Quite a different health minister

His replacement, Dr Ayesha Verrall, is quite a different minister – for the better. Her office quickly contacted us to organise a meeting with her to discuss our paper. The meeting was held on the morning of 28 February; it proved to be an ominous day for another unconnected reason.

When working for the Association of Salaried Medical Specialists for over three decades I had many meetings with health ministers. The meeting with Dr Verrall was one of the better and more constructive ones. This was despite the fact that the news was dominated by whether Rob Campbell would be sacked or not.

It was clear that the Minister took our paper seriously. She had both read (and reread) and understood it. Her final words to us were to encourage us to write more (this is work in progress).

Apart from her constructive attitude and good preparation, what struck me the most was her first question.

Grasping the key issue

It quickly became clear that she had grasped the key issue of our paper. Dr Verrall observed noted as a medical specialist (infectious diseases) she was familiar with patient-centred care but saw in the context of an individual patient’s treatment.

Consequently she was interested in our advocacy of patient-centred care in a health system context. She had not previously thought of this in that light. The co-authors of the paper could not have asked for a better start to the meeting.

Our response was that we were advocating taking individual focussed patient-centred care to a collective application level. That is, applying it as the baseline when considering any systemic change to the health system.

This application could be, for example, a service within a hospital, hospital-wide, community healthcare provision, and integrated care between community and hospital. The first question to consider should be can a proposed systems change enhance patient-centred care.

Ensuring patient-centred care

Ensuring patient-centred care requires that the design, configuration and delivery of health services is health professional led. Relevant health professionals are in the engine room of decision-making. Management’s role is one of support and enabling.

This requires a significant cultural shift to recognising that the biggest intellectual capital resides within this workforce rather than in hierarchical leadership structures or business consultants. In other words, empower this workforce.
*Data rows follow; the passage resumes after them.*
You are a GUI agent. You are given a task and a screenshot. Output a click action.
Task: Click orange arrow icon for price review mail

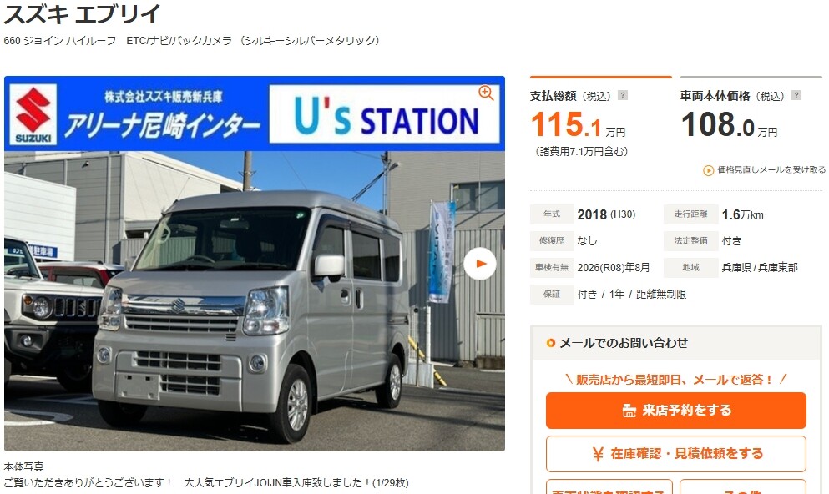pyautogui.click(x=708, y=170)
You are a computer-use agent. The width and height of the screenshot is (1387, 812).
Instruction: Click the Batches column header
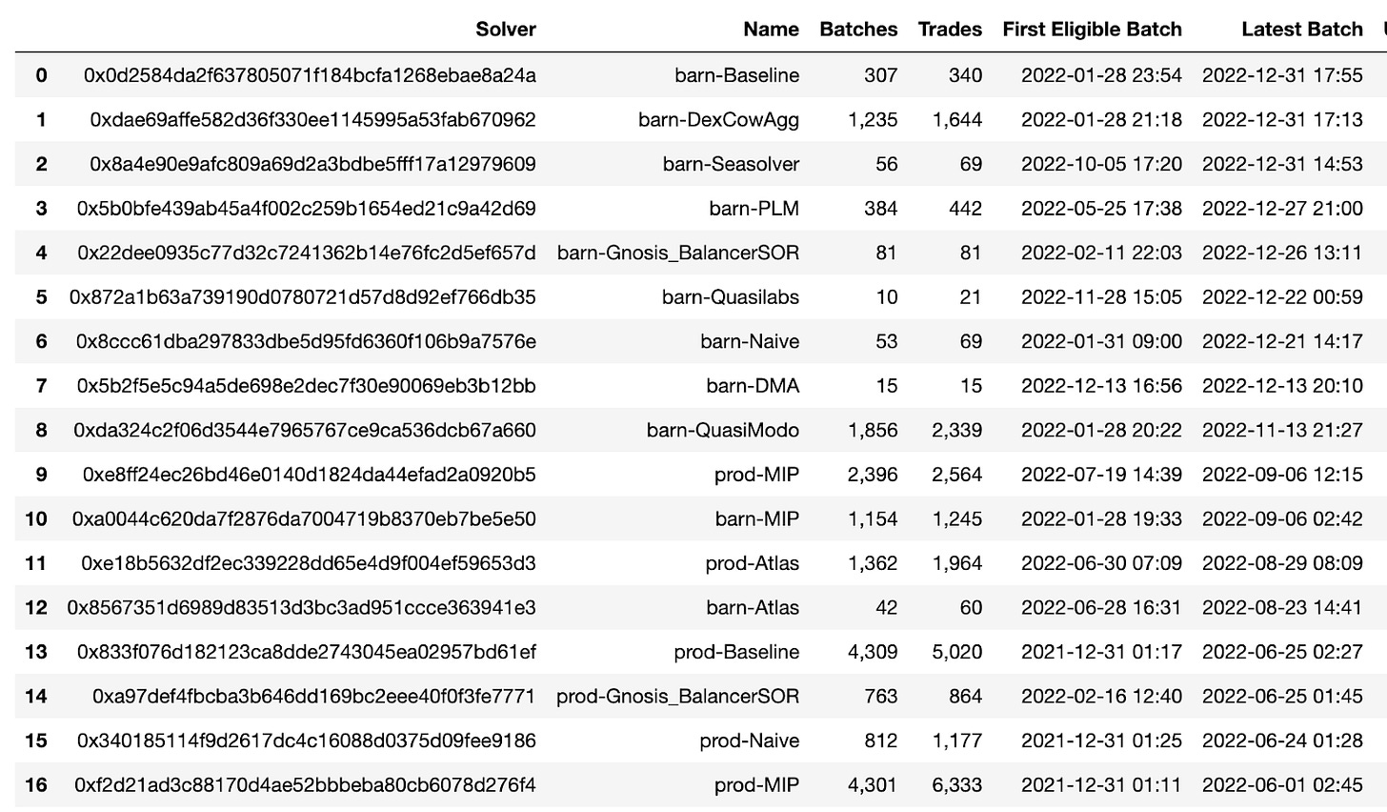pos(858,30)
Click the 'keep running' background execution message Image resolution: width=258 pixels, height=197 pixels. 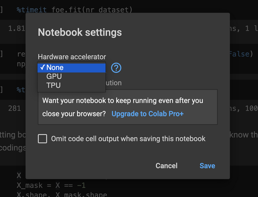click(123, 107)
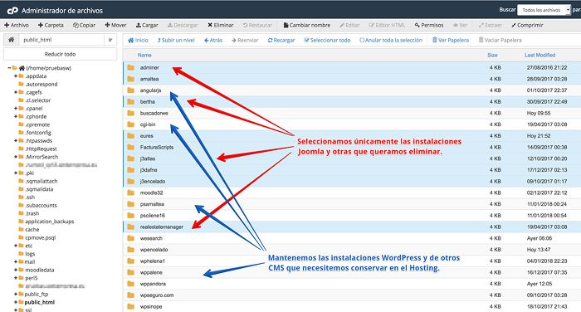This screenshot has width=581, height=312.
Task: Click the Eliminar delete toolbar icon
Action: click(x=210, y=25)

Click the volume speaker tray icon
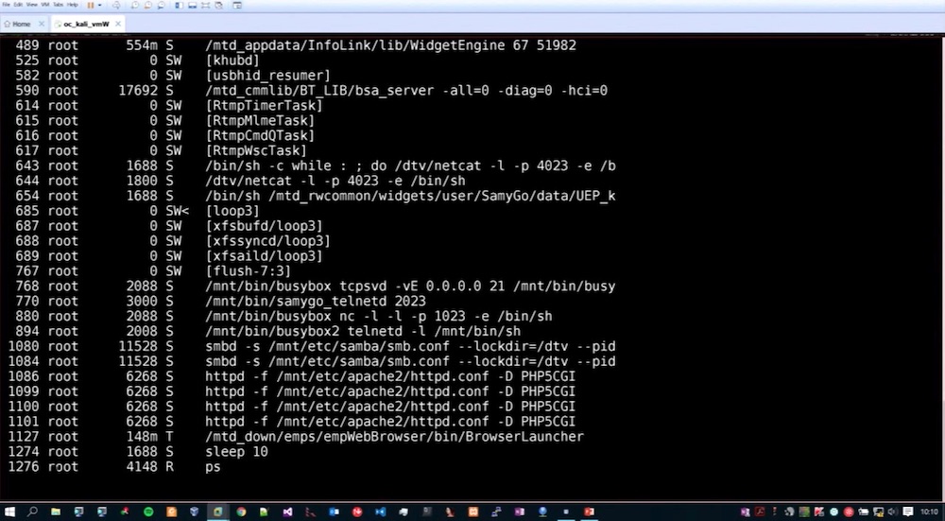click(x=891, y=512)
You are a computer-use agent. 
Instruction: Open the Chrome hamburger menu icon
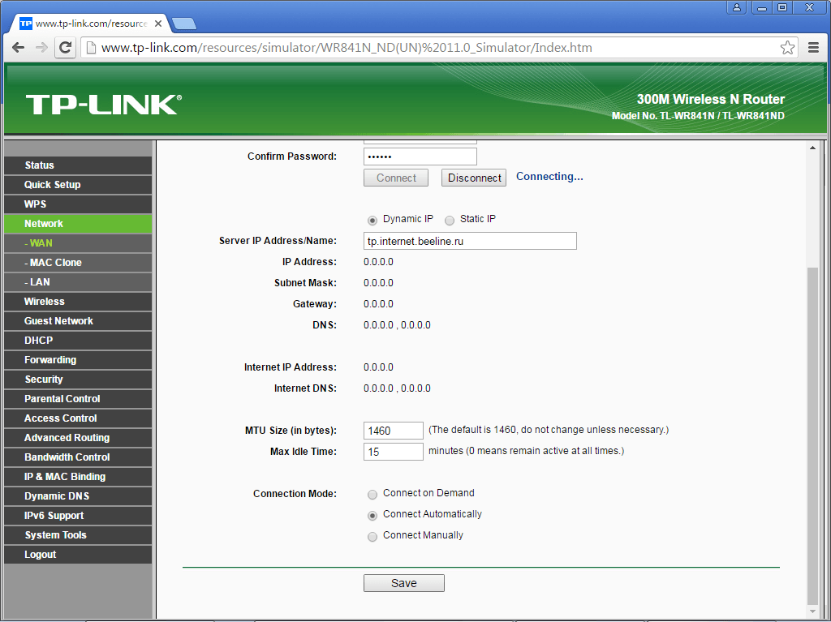813,48
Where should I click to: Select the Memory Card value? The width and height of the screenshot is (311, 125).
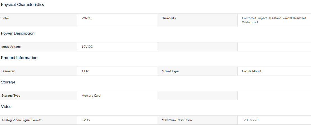coord(91,96)
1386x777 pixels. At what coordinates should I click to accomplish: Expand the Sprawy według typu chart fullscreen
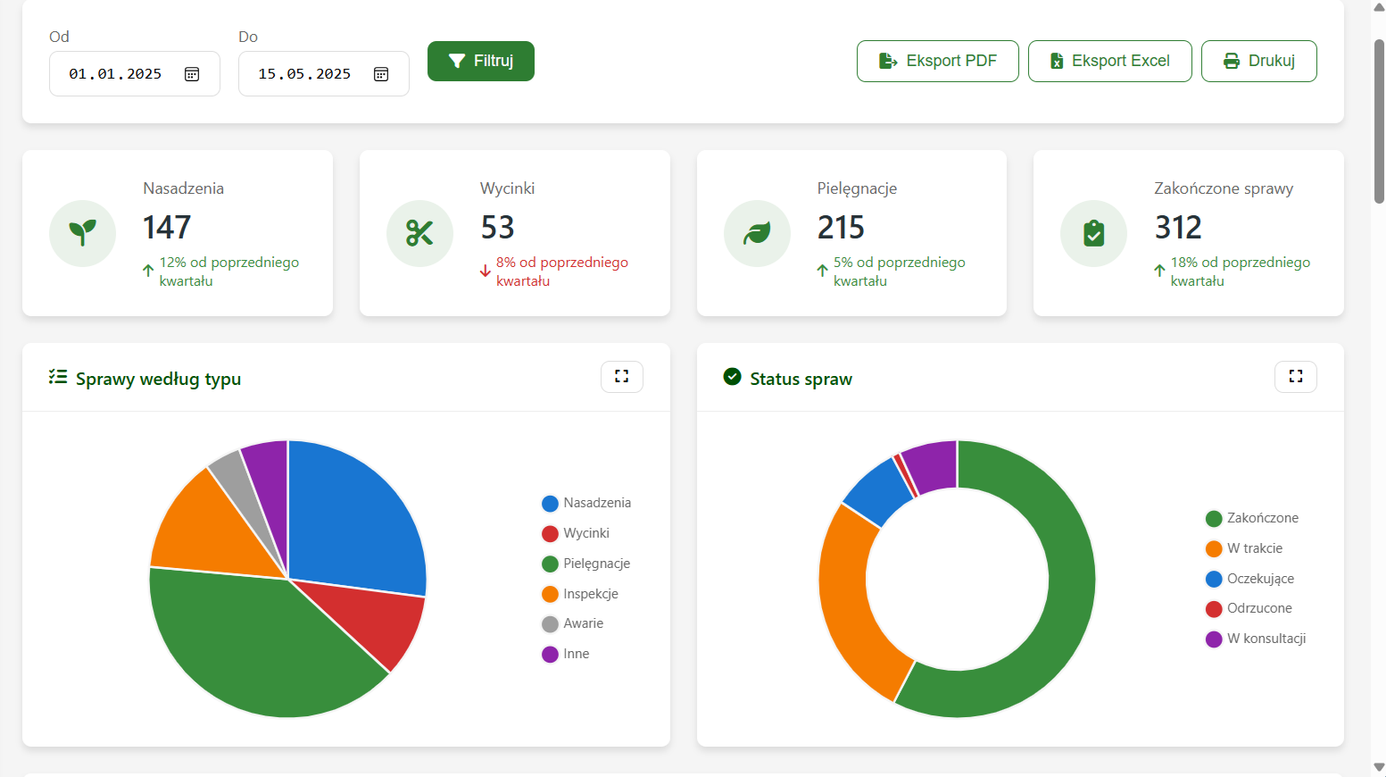click(622, 377)
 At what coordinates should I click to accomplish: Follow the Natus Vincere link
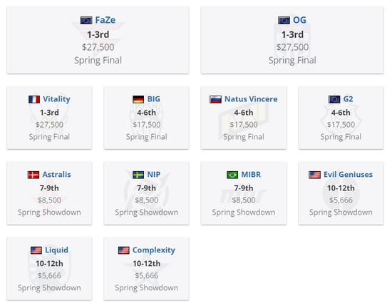point(251,99)
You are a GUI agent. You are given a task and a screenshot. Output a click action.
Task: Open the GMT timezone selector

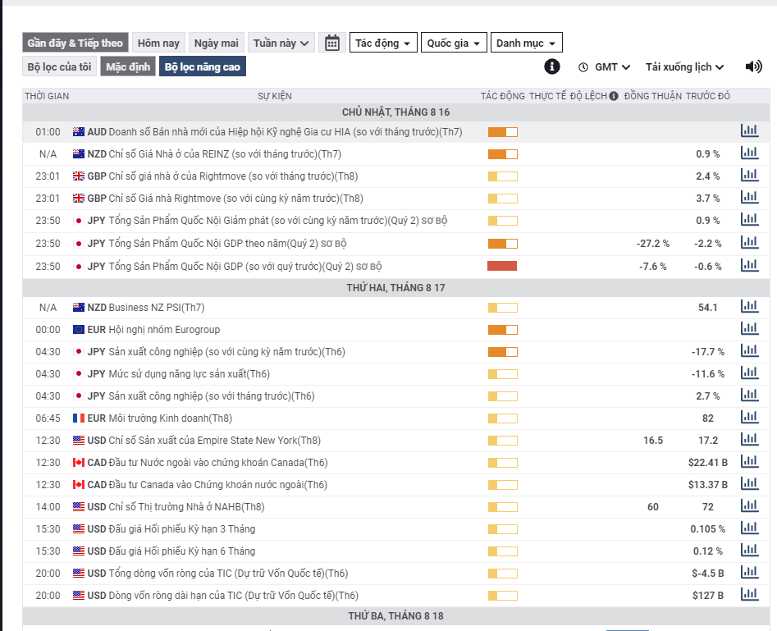tap(605, 66)
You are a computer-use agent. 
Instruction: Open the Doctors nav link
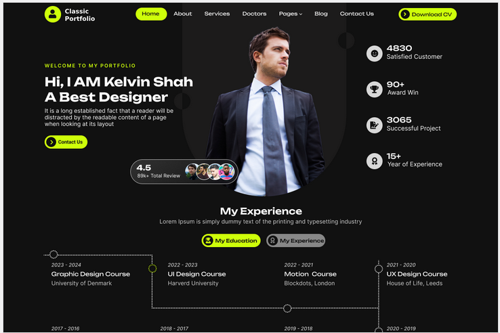254,14
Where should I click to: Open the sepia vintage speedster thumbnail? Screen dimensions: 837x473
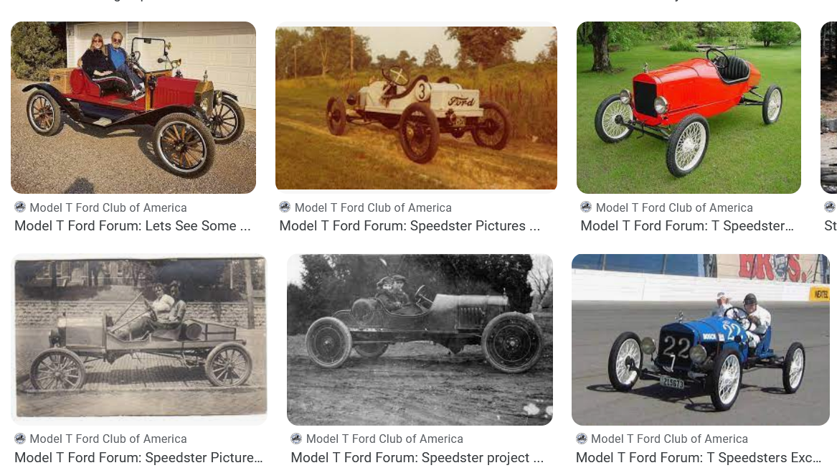point(140,339)
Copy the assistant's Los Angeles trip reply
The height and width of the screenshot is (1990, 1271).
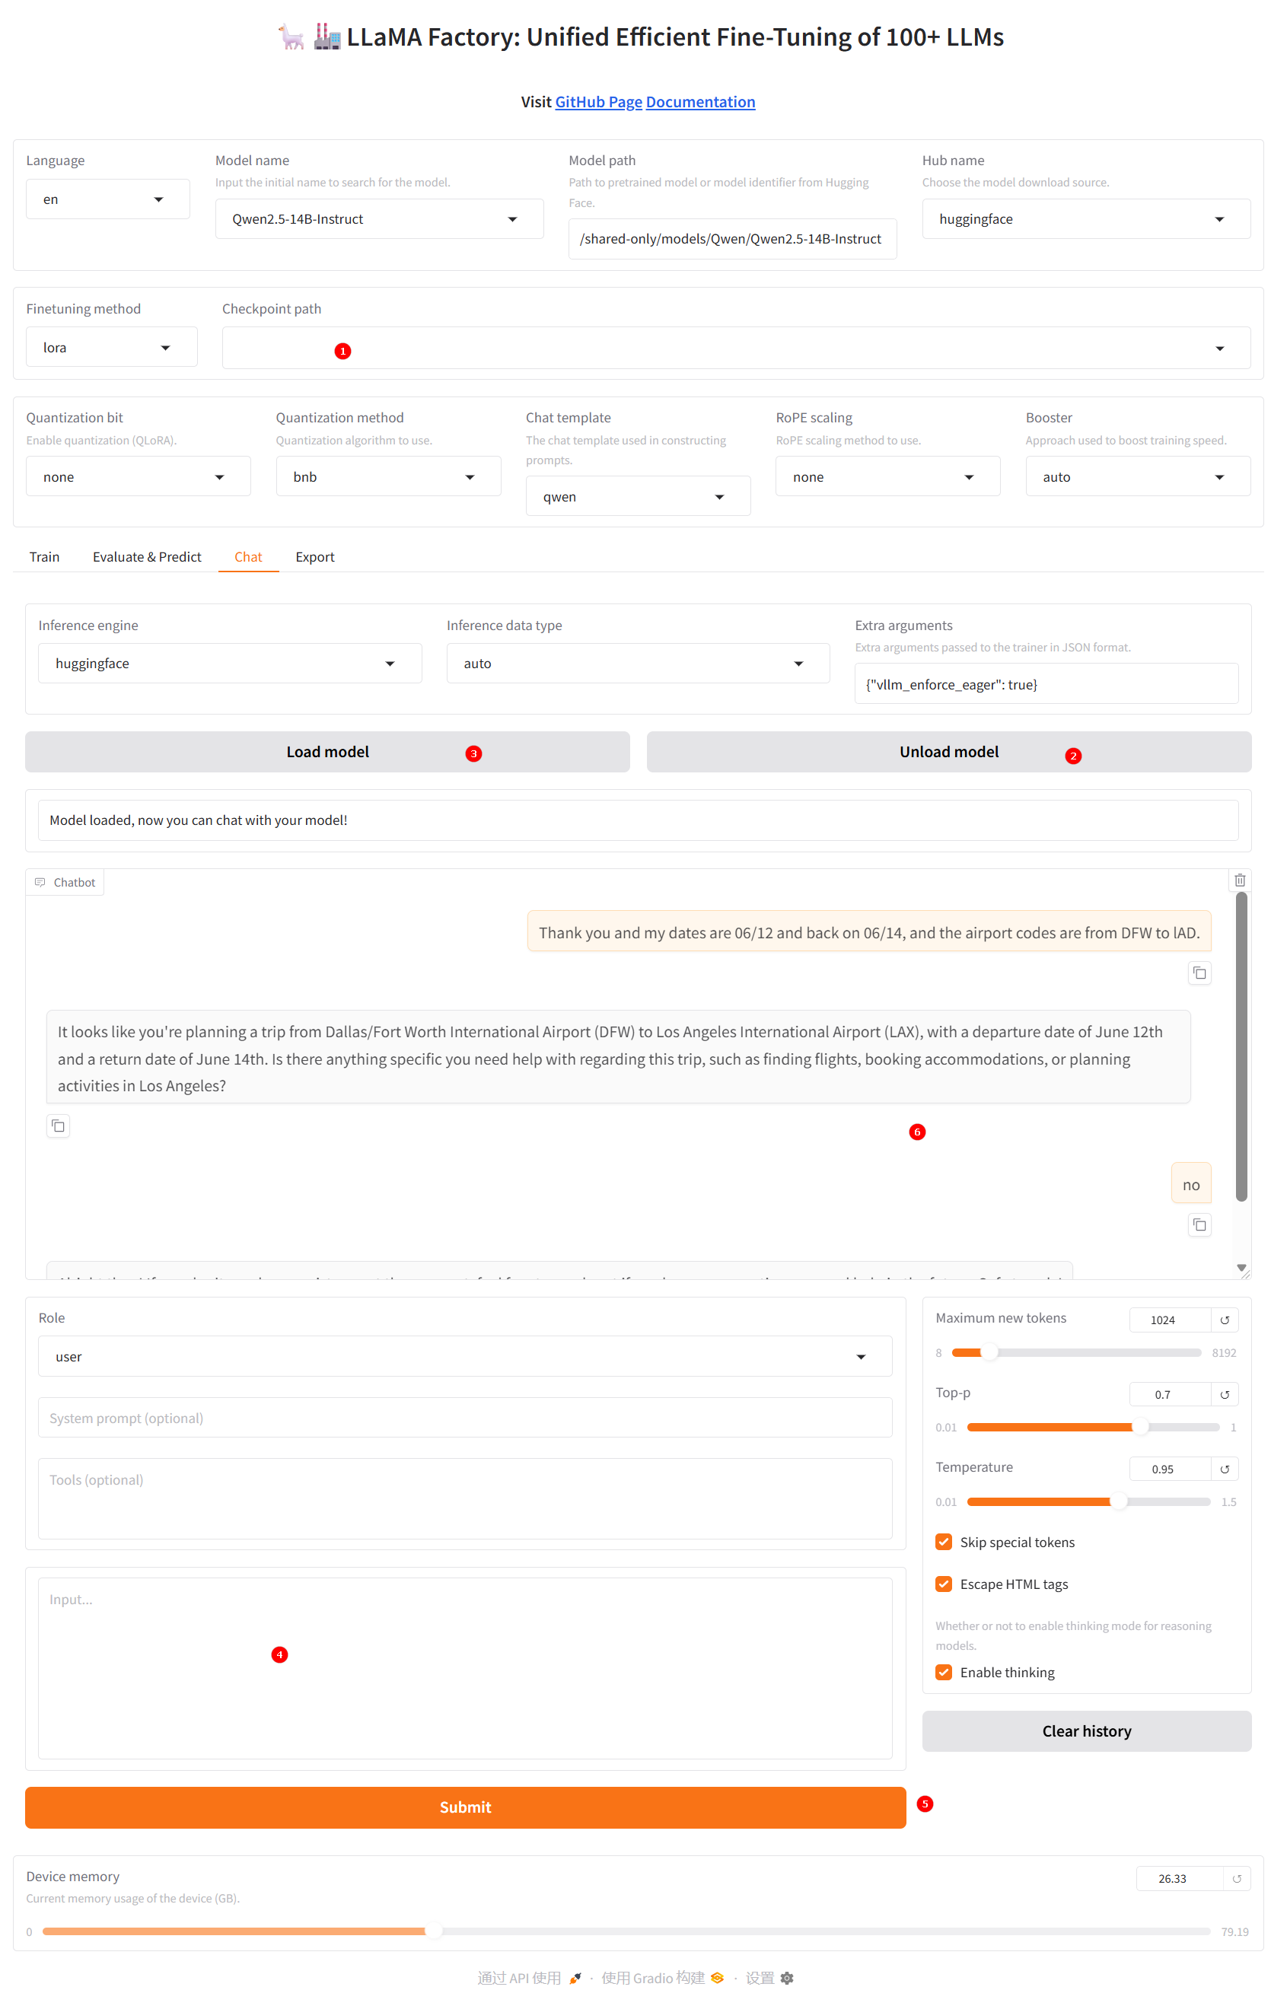tap(58, 1126)
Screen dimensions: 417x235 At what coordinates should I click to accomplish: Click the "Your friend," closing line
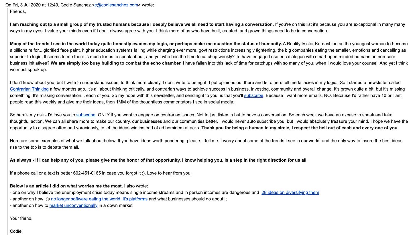coord(21,218)
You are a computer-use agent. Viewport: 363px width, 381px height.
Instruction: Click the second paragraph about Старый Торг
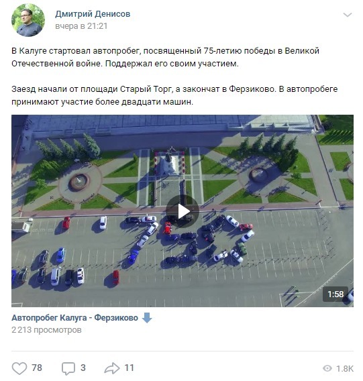coord(174,95)
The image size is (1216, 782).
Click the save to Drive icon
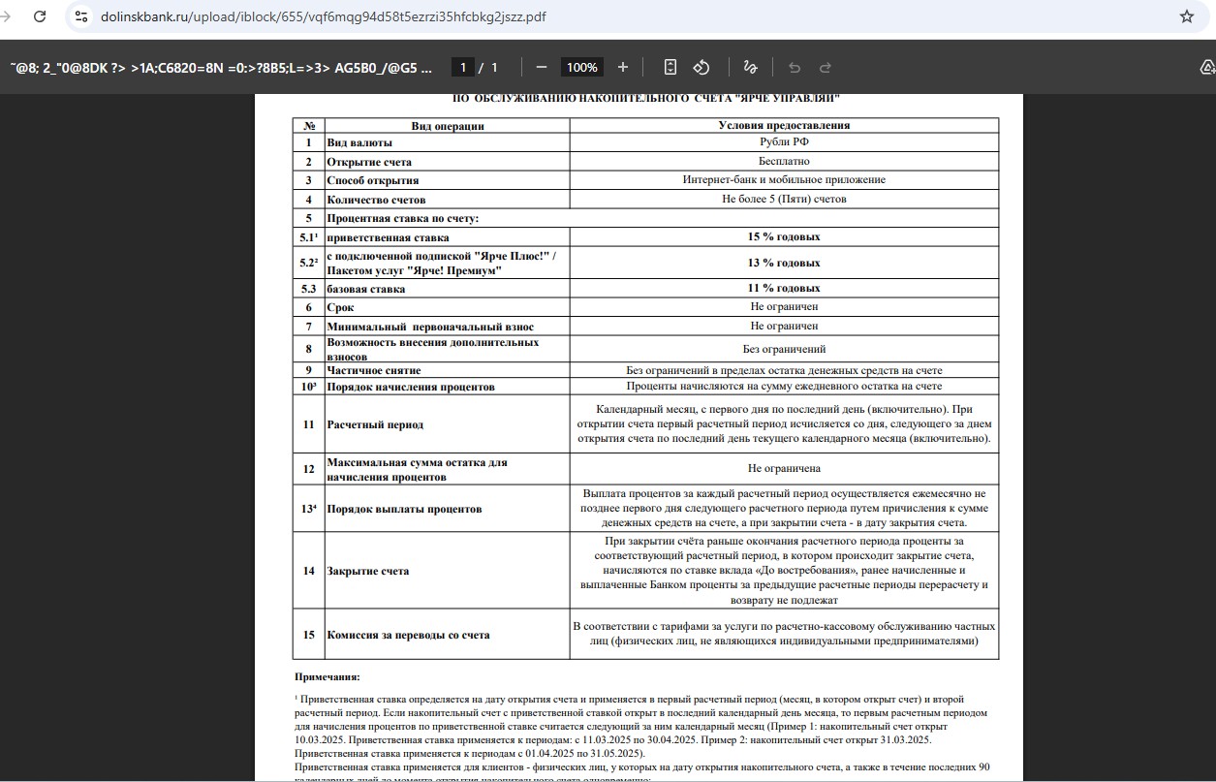1206,67
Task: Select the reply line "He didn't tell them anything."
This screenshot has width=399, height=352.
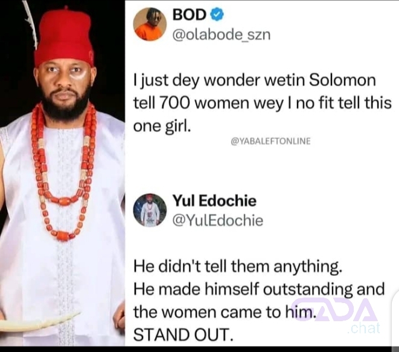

Empowerment requires the right health professional workforce capacity and capabilities. Systemic patient centred-care can’t be provided in an environment of severe workforce shortages which have been allowed to stymie New Zealand’s health system.

It even extends to collective bargaining between Te Whatu Ora and the health unions. Each negotiation and settlement for each health professional group should, in the first instance, focus on the extent to which it better enables the ability of these groups to enhance patient-centred care.

Composure

It proved to be a very constructive discussion lasting for around 40 minutes and ending with the health minister encouraging us to keep jointly writing about our shared thoughts (we are working on this). It confirmed the wisdom of her appointment to the health portfolio.

While one swallow doesn’t make a summer, if the ideas of our joint paper gradually seep into health system decision-making that would be an encouraging spring.

As an aside, before Heather Roy and I entered her office we were pondering whether the meeting might be canned because of the controversy over the future of Rob Campbell as Te Whatu Ora Chair which was swirling around.

What we then did not know was that 20 minutes after our meeting ended was the deadline for him to either resign or be sacked. And yet there was no sign of a health minister being worried. There were no signs at all of distraction.

Instead there was complete composure. Putting the sacking to one side, composure and presence of mind are promising traits for a health minister.